_Direction_. Copy out the items starting with the line that contains "You are a GUI" and going on through the last line of the items, both ends included.

_Task inputs_.
--------------------------------------------------
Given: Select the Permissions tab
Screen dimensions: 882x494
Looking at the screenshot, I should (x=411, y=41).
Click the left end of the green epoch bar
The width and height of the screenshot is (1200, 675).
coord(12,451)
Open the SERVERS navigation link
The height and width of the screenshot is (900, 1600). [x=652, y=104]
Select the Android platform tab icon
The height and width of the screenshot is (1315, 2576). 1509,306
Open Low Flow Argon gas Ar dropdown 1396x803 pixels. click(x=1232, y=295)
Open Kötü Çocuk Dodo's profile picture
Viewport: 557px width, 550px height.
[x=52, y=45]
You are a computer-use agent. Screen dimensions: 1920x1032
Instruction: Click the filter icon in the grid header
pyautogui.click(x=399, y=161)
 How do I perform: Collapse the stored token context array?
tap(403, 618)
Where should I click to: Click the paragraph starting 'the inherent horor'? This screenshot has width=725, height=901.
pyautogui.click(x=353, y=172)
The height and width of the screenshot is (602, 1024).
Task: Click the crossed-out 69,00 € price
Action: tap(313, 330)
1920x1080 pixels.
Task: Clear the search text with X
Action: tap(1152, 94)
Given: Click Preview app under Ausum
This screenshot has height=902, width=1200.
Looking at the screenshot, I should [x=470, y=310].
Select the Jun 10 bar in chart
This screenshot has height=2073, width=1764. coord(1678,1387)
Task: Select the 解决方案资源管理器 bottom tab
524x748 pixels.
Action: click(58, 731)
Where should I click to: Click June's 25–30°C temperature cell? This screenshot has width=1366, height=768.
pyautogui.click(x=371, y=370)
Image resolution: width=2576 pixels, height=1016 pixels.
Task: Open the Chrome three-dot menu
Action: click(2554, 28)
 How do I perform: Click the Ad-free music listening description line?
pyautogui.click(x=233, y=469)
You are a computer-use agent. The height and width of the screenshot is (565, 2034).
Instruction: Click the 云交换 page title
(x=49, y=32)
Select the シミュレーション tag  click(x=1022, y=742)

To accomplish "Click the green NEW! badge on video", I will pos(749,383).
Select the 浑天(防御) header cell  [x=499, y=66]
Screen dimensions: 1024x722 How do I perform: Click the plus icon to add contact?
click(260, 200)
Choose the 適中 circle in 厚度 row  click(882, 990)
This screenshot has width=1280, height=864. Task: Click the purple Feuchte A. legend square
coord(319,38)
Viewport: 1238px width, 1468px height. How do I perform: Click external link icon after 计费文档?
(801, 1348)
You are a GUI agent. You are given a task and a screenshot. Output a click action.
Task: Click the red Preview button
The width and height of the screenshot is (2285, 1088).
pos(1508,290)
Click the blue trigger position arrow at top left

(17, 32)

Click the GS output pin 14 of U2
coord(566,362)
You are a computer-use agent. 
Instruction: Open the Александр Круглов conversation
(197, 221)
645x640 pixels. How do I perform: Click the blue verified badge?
--------------------------------------------------
_Correct answer_.
You are a GUI agent. You are given a task and a screenshot. Output a click action.
Task: Click the red Preview button
The width and height of the screenshot is (2285, 1088).
pos(1508,290)
Click the blue trigger position arrow at top left

(17, 32)

Click the GS output pin 14 of U2
coord(566,362)
You are a computer-use agent. 
Instruction: Open the Александр Круглов conversation
(197, 221)
645x640 pixels. How do I perform: Click the blue verified badge?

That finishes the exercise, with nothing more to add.